Can you be certified responsible?

Panorama of ISO 26000

Image via Wikipedia

The new standard from ISO 26000 is out and alive. I have written some words about the system before which are the biggest attempt to create one system for all the CR activities that an organization might engage in. I have some critical remarks on what I see as an attempt to micro manage norms and I believe is in essence a very big compromise. With over 100 pages of standard description it would make even the most committed CR professional dizzy.

There is certainly a need for some standardization within CR reporting no doubt. Just look at the top ten companies in your region and you will with guarantee find ten different ways of reporting. Even the ones using Global Reporting Initiative as a reporting platform have different ways of interpreting the standard even though it might seem very obvious at first.

What I find disturbing is that some organizations are certifying ISO 26000 for companies. So what the problem you might ask? Well if one get certified the auditor signs that a given organizations is living up certain predefined standards and have been audited in doing so. In a CR context this would mean that you are living up to the norms of your stakeholders. Basically CR can be defined as Engaging, Understanding and Complying with the norms of stakeholders and society at large. So with this definition an organization would be in compliance for about one second or less, which would be absurd.

As you might have guessed I do not believe that CR should be certifiable. Companies like Dansk Standard (DS) that claim that they can guide, audit and certify other companies CR efforts are in my eyes not creditable. A company might need outside assistance in their effort to engage with their stakeholders more effectively but certification is not the way to do that. There are several very good consulting companies on the market and they will be able to guide a CR process from start to end but a very few will put their name on the well and certify the company as being social responsible even if it was only a one year certification.

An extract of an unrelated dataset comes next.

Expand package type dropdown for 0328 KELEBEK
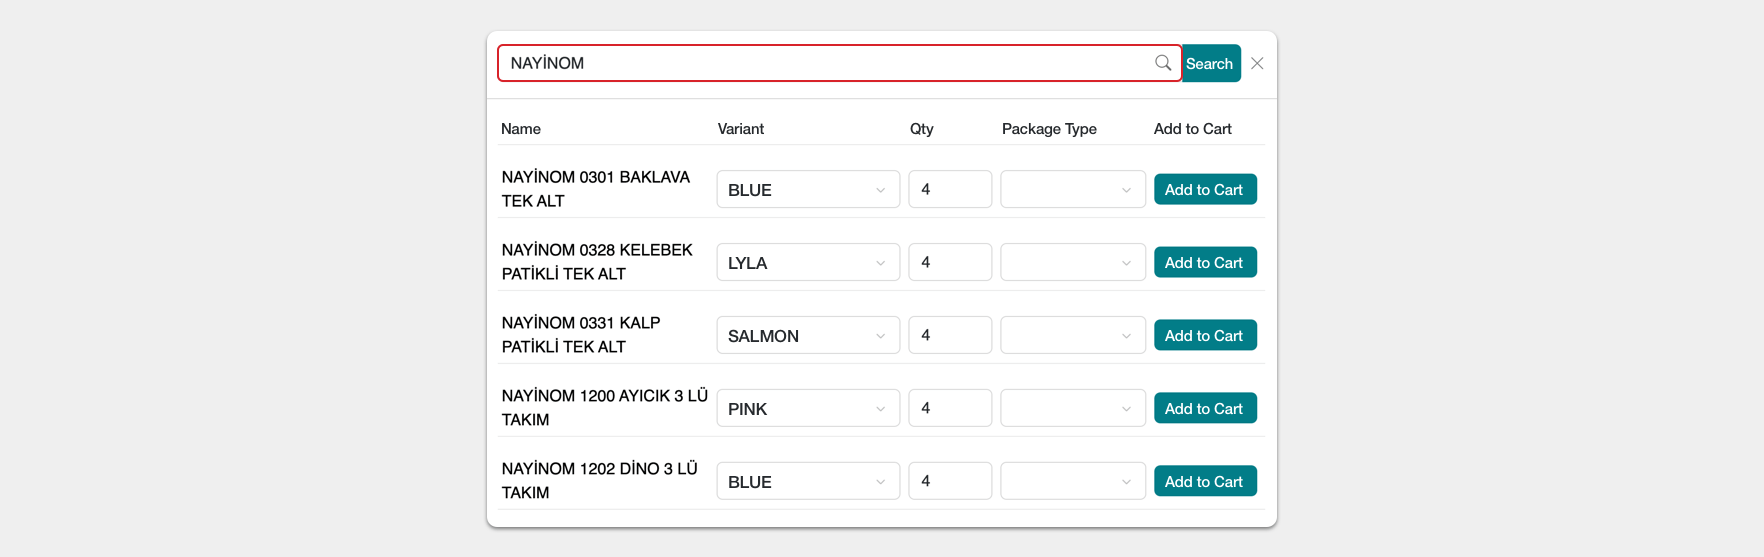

Any organization that I would come across with an DS26000 (the local certifiable version of ISO26000) plank on the wall would in my view be eligible for in-depth scrutiny by all the critical NGO’s and CSO’s that would claim to have a stake in its activities. I’m sure that companies that get that kind of certification have totally missed the point of what social responsibility means and what it entails.

There is a presentation of the DS standard in the start of next month maybe they will be able to convince me that I’m all wrong and of cause there is no issues related to being certifaiable good… I will keep you posted.